Taxes on luxuries, including taxes on entertainments, amusements, betting and gambling

Taxes on entertainments and amusements to the extent levied and collected by a Panchayat or a Municipality or a Regional Council or a District Council

As per the petitioner the field of legislation, i.e., entertainment tax, was no longer available to a State in the form it was available before the 101st Amendment. Entry 62 in List II has been substituted and only permits levy and collection by local bodies. Consequently, after the 101st Amendment, State of Bihar cannot levy and collect entertainment tax through Commercial Tax Officers as provided in the Act of 1948 and the relevant Rules. 

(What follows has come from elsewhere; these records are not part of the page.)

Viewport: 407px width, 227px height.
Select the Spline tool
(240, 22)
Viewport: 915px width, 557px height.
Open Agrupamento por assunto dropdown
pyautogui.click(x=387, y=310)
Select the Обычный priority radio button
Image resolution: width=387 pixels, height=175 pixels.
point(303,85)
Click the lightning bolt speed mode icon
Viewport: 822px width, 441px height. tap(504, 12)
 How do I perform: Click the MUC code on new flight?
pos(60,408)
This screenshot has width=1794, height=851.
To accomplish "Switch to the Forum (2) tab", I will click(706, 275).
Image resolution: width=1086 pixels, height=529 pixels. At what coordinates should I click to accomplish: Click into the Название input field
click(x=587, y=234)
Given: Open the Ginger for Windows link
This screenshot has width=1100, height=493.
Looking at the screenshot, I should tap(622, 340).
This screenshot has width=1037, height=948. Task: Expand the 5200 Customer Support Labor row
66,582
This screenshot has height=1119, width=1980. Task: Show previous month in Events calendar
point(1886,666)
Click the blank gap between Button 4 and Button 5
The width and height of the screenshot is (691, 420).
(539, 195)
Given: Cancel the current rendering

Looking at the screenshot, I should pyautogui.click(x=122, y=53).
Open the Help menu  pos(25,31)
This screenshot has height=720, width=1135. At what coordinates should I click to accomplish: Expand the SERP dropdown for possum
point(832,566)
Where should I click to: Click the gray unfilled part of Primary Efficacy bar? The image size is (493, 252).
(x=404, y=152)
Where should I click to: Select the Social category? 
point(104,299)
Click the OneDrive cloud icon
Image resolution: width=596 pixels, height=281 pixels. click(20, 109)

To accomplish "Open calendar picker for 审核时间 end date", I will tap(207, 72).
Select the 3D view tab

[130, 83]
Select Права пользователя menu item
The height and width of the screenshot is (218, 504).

The second prong of the petitioner’s argument rested on Section 19 of the 101st Amendment which states as follows:

Notwithstanding anything in this Act, any provision of any law relating to tax on goods or services or on both in force in any State immediately before the commencement of this Act, which is inconsistent with the provisions of the Constitution as amended by this Act shall continue to be in force until amended or repealed by a competent Legislature or other competent authority or until expiration of one year from such commencement, whichever is earlier. (emphasis added) 

The petitioner urged that the Act of 1948 cannot justify levy of entertainment tax after the 101st Amendment and one can agree that is a reasonable conclusion since Section 19 only saves ‘law relating to tax on goods or services or on both’. But the petitioner went a step ahead and argued that there is no justification for levy and collection of entertainment tax for the period prior to the 101st Amendment since the power for levy and collection stands extinguished by the substitution of Entry 62 in List II. Now courts have recognized that the effect of substitution is that it repeals and introduces a new law, but the doctrine of ‘substitution effect’ has not yet been fully tested and applied regarding legislative entries in the Constitution. Neither is there complete jurisprudential clarity if the effect of substitution is retrospective in nature. (paras 7-9) In my opinion, the petitioner in making the latter argument was making a novel claim in the constitutional context.  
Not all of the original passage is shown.